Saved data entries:
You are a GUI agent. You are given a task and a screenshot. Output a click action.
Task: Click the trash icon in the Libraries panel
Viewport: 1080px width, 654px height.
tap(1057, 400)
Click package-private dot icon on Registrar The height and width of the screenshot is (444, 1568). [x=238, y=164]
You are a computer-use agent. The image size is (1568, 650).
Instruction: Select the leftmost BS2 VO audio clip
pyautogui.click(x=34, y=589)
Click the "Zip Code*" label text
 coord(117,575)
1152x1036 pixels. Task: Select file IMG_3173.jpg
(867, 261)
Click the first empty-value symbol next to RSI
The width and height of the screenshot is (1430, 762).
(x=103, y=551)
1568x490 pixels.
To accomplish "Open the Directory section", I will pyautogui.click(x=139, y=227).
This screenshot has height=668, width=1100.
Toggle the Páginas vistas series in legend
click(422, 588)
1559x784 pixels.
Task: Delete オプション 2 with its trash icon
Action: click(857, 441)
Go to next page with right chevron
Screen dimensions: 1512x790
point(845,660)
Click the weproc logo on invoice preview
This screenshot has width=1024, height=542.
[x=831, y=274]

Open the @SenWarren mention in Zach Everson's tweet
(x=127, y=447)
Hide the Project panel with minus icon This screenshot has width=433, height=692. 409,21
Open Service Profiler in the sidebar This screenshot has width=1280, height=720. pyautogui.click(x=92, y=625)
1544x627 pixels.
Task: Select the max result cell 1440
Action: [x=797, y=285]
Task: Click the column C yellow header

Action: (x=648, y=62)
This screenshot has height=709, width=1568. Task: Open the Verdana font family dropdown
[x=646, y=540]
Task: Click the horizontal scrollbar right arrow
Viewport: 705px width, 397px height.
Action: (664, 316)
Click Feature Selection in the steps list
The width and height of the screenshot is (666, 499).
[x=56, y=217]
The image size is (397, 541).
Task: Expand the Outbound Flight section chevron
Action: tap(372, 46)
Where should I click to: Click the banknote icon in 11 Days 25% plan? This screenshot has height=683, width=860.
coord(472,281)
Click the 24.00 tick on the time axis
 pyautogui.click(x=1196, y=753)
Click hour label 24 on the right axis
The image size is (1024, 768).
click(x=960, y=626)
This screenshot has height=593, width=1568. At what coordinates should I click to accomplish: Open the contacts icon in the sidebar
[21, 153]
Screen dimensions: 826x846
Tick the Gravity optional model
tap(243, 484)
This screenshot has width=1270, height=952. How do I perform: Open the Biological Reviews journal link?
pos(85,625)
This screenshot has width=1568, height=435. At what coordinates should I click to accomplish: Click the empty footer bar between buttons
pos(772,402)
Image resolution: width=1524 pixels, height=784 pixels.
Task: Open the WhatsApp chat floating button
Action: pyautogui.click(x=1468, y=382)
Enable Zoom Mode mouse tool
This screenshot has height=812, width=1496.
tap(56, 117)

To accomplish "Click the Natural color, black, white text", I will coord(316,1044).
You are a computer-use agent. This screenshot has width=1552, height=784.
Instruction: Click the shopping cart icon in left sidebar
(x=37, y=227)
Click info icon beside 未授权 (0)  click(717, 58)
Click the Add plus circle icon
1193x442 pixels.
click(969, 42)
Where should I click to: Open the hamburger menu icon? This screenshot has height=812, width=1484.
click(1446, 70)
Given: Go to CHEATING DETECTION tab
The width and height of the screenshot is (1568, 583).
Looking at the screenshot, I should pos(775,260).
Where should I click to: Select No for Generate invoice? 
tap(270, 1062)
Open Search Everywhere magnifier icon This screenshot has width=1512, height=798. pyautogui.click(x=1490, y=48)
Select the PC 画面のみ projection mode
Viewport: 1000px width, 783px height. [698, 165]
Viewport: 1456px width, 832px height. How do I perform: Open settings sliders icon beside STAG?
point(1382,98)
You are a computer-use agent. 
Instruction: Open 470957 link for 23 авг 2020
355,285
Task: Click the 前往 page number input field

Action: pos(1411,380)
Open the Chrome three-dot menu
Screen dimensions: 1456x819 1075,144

▸ **Stated exercise**: Write out every line of the records above word for word.

▸ **Task answer**:
You are a GUI agent. You are given a task and a screenshot. Output a click action.
Task: Click the trash icon in the Libraries panel
Viewport: 1080px width, 654px height.
tap(1057, 400)
Click package-private dot icon on Registrar The height and width of the screenshot is (444, 1568). [x=238, y=164]
You are a computer-use agent. The image size is (1568, 650).
Instruction: Select the leftmost BS2 VO audio clip
pyautogui.click(x=34, y=589)
Click the "Zip Code*" label text
 coord(117,575)
1152x1036 pixels. Task: Select file IMG_3173.jpg
(867, 261)
Click the first empty-value symbol next to RSI
The width and height of the screenshot is (1430, 762).
(x=103, y=551)
1568x490 pixels.
To accomplish "Open the Directory section", I will pyautogui.click(x=139, y=227).
This screenshot has height=668, width=1100.
Toggle the Páginas vistas series in legend
click(422, 588)
1559x784 pixels.
Task: Delete オプション 2 with its trash icon
Action: click(857, 441)
Go to next page with right chevron
Screen dimensions: 1512x790
point(845,660)
Click the weproc logo on invoice preview
This screenshot has width=1024, height=542.
[x=831, y=274]

Open the @SenWarren mention in Zach Everson's tweet
(x=127, y=447)
Hide the Project panel with minus icon This screenshot has width=433, height=692. 409,21
Open Service Profiler in the sidebar This screenshot has width=1280, height=720. pyautogui.click(x=92, y=625)
1544x627 pixels.
Task: Select the max result cell 1440
Action: [x=797, y=285]
Task: Click the column C yellow header

Action: (x=648, y=62)
This screenshot has height=709, width=1568. Task: Open the Verdana font family dropdown
[x=646, y=540]
Task: Click the horizontal scrollbar right arrow
Viewport: 705px width, 397px height.
Action: (664, 316)
Click Feature Selection in the steps list
The width and height of the screenshot is (666, 499).
[x=56, y=217]
The image size is (397, 541).
Task: Expand the Outbound Flight section chevron
Action: tap(372, 46)
Where should I click to: Click the banknote icon in 11 Days 25% plan? This screenshot has height=683, width=860.
coord(472,281)
Click the 24.00 tick on the time axis
 pyautogui.click(x=1196, y=753)
Click hour label 24 on the right axis
The image size is (1024, 768).
click(x=960, y=626)
This screenshot has height=593, width=1568. At what coordinates should I click to accomplish: Open the contacts icon in the sidebar
[21, 153]
Screen dimensions: 826x846
Tick the Gravity optional model
tap(243, 484)
This screenshot has width=1270, height=952. How do I perform: Open the Biological Reviews journal link?
pos(85,625)
This screenshot has width=1568, height=435. At what coordinates should I click to accomplish: Click the empty footer bar between buttons
pos(772,402)
Image resolution: width=1524 pixels, height=784 pixels.
Task: Open the WhatsApp chat floating button
Action: pyautogui.click(x=1468, y=382)
Enable Zoom Mode mouse tool
This screenshot has height=812, width=1496.
tap(56, 117)

To accomplish "Click the Natural color, black, white text", I will coord(316,1044).
You are a computer-use agent. This screenshot has width=1552, height=784.
Instruction: Click the shopping cart icon in left sidebar
(x=37, y=227)
Click info icon beside 未授权 (0)  click(717, 58)
Click the Add plus circle icon
1193x442 pixels.
click(969, 42)
Where should I click to: Open the hamburger menu icon? This screenshot has height=812, width=1484.
click(1446, 70)
Given: Go to CHEATING DETECTION tab
The width and height of the screenshot is (1568, 583).
Looking at the screenshot, I should pos(775,260).
Where should I click to: Select No for Generate invoice? 
tap(270, 1062)
Open Search Everywhere magnifier icon This screenshot has width=1512, height=798. pyautogui.click(x=1490, y=48)
Select the PC 画面のみ projection mode
Viewport: 1000px width, 783px height. [698, 165]
Viewport: 1456px width, 832px height. How do I perform: Open settings sliders icon beside STAG?
point(1382,98)
You are a computer-use agent. 
Instruction: Open 470957 link for 23 авг 2020
355,285
Task: Click the 前往 page number input field

Action: pos(1411,380)
Open the Chrome three-dot menu
Screen dimensions: 1456x819 1075,144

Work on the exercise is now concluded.